(Stored data)
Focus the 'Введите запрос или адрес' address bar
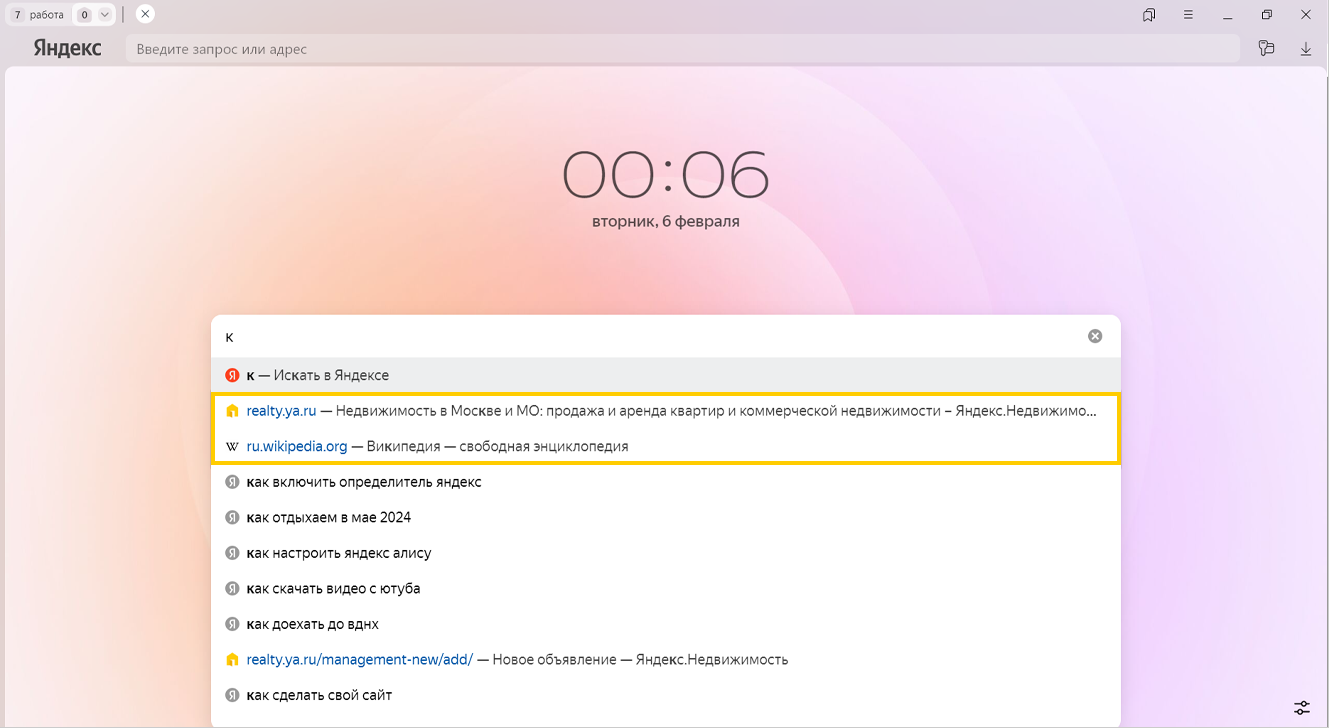 pos(680,49)
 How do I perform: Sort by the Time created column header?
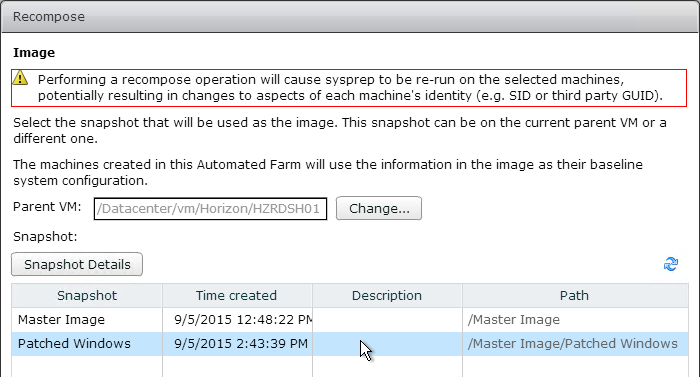click(237, 295)
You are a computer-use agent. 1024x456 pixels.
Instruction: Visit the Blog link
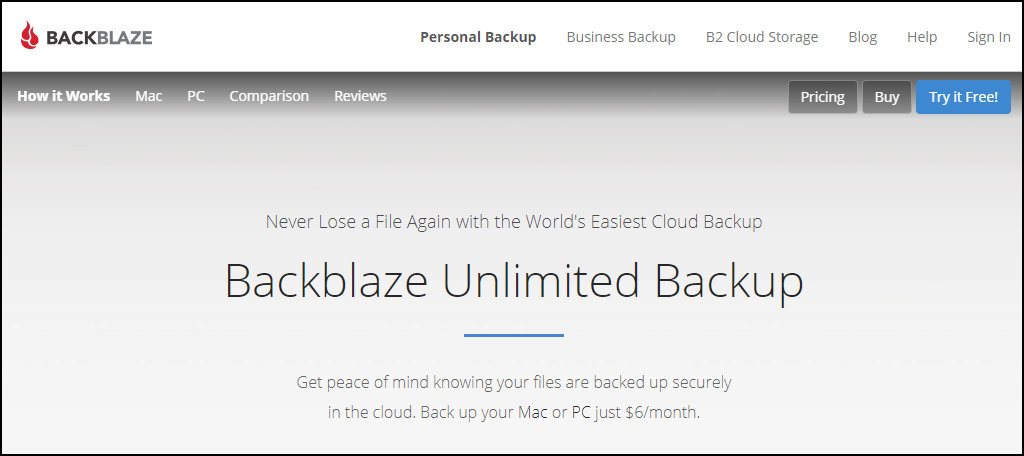(863, 37)
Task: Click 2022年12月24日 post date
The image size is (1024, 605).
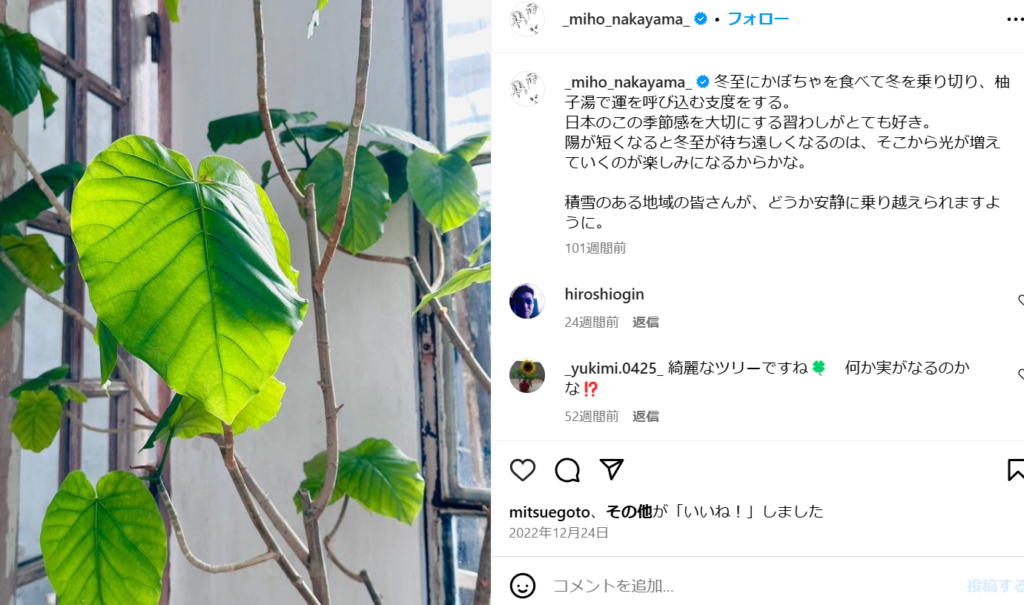Action: point(558,532)
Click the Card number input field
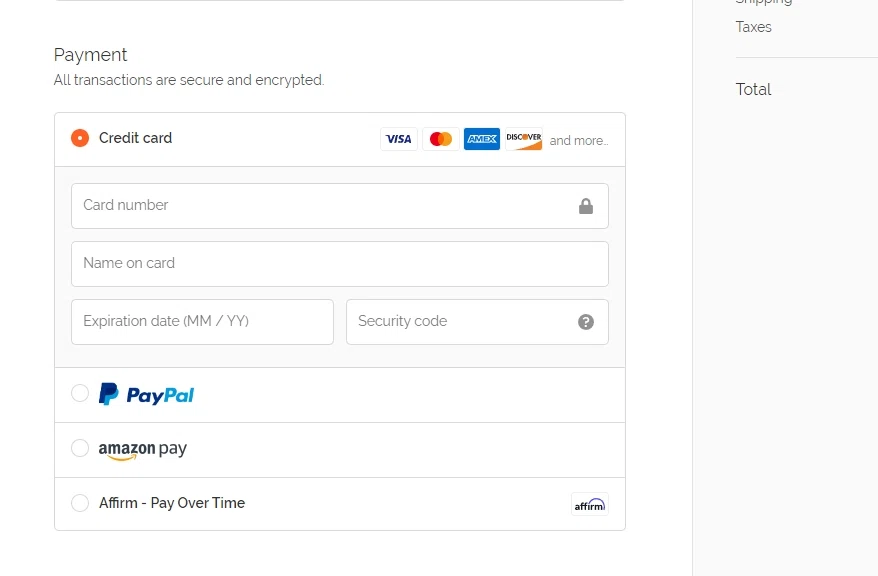The image size is (878, 576). pos(300,205)
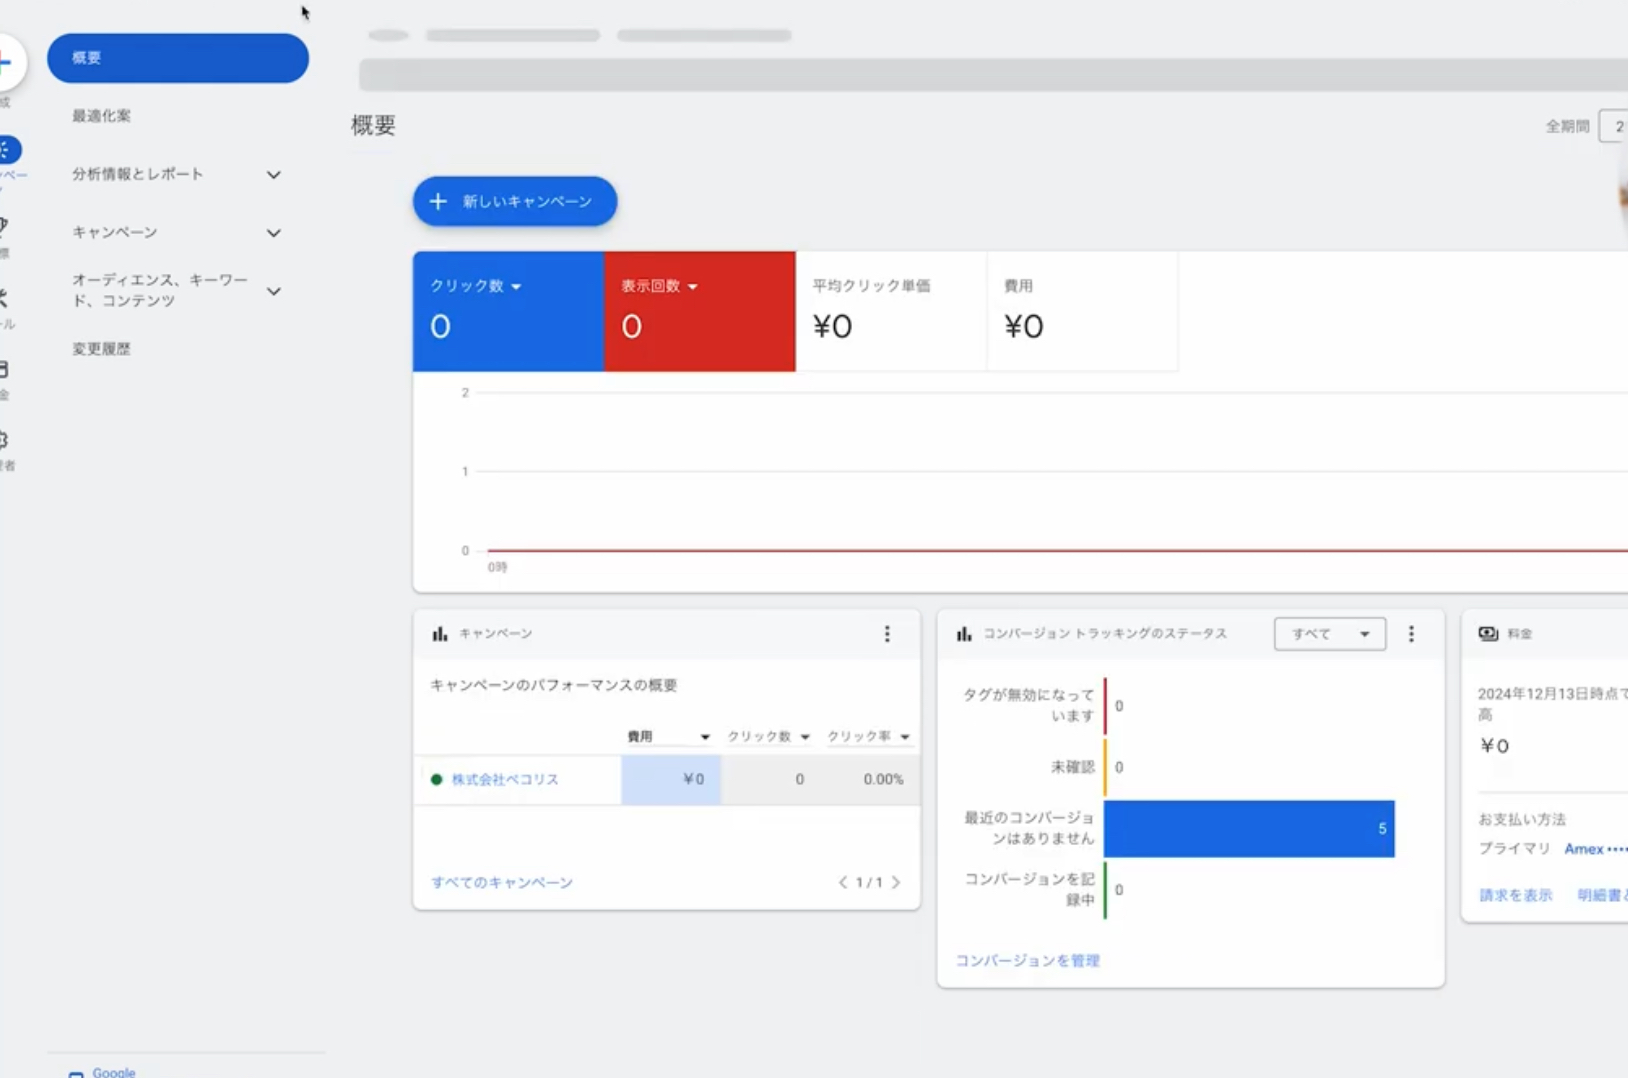Screen dimensions: 1628x1078
Task: Open the 表示回数 metric dropdown
Action: (x=692, y=287)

■ Exercise objective: The whole of the data needs to be copied word for word, though not its pictures.

■ The answer:
Focus the 'Введите запрос или адрес' address bar
 pos(680,49)
 How do I perform: Sort by the Time created column header?
click(237, 295)
You are a computer-use agent. 1024x456 pixels.
Instruction: Visit the Blog link
(863, 37)
Task: Click 2022年12月24日 post date
The image size is (1024, 605).
Action: point(558,532)
Click the Card number input field
The image size is (878, 576). pos(300,205)
Screen dimensions: 1628x1078
Task: Open the 表示回数 metric dropdown
Action: (x=692, y=287)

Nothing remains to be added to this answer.